▸ Written problem
Below are the records. Copy verbatim the part that opens with the line containing "Click Spiltan Aktiefond" and closes with the line containing "Select the fourth", both lines included, and nothing else.

▸ Dataset records

□ □ □ □

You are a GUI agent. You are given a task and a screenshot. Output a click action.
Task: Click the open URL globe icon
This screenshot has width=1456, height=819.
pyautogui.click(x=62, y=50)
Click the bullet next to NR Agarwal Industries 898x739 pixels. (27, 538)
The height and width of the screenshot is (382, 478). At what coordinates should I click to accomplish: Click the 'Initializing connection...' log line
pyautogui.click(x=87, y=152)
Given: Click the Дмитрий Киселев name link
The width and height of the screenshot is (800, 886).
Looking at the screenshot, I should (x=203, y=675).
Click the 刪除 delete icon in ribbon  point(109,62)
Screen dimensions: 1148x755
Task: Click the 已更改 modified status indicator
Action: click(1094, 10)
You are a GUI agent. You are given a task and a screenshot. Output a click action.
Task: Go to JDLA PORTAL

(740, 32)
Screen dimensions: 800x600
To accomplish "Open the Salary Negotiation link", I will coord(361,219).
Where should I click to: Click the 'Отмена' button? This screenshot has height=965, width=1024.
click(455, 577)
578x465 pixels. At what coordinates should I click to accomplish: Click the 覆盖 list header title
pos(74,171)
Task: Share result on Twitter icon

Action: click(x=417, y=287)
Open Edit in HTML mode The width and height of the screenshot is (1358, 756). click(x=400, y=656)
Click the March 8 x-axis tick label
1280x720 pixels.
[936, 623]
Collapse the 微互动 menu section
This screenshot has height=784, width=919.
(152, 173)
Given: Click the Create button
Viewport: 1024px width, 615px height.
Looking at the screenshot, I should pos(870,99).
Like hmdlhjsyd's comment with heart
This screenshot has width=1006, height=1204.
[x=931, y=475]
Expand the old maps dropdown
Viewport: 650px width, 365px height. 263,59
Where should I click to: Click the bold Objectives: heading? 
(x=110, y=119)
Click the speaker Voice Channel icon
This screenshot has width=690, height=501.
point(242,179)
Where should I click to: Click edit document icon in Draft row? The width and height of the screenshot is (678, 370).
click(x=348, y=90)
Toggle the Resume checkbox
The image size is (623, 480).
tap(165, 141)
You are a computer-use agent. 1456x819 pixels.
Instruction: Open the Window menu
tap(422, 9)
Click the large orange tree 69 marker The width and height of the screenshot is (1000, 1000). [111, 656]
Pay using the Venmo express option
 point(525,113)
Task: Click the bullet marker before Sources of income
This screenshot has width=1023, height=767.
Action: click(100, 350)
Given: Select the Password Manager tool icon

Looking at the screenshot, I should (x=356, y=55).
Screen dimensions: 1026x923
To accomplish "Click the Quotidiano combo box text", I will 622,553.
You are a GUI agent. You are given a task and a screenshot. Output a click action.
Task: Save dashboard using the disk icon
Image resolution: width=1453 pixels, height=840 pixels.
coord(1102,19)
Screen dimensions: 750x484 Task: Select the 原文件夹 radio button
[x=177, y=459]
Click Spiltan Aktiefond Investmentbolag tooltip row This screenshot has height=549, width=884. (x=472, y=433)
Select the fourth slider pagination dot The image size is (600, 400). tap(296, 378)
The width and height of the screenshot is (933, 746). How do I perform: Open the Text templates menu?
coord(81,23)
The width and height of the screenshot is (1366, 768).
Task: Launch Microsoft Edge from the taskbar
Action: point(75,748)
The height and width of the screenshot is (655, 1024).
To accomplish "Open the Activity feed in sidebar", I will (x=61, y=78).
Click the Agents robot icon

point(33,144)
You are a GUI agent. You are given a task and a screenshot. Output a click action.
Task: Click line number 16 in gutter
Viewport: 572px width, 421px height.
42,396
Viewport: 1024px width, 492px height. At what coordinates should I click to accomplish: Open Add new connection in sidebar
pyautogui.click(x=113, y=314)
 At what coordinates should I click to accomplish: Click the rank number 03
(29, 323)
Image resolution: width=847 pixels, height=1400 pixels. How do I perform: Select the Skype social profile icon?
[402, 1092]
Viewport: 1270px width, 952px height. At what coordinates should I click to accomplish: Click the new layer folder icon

□ □ □ □

▸ Worked answer
Click Spiltan Aktiefond Investmentbolag tooltip row This screenshot has height=549, width=884. (x=472, y=433)
Select the fourth slider pagination dot The image size is (600, 400). tap(296, 378)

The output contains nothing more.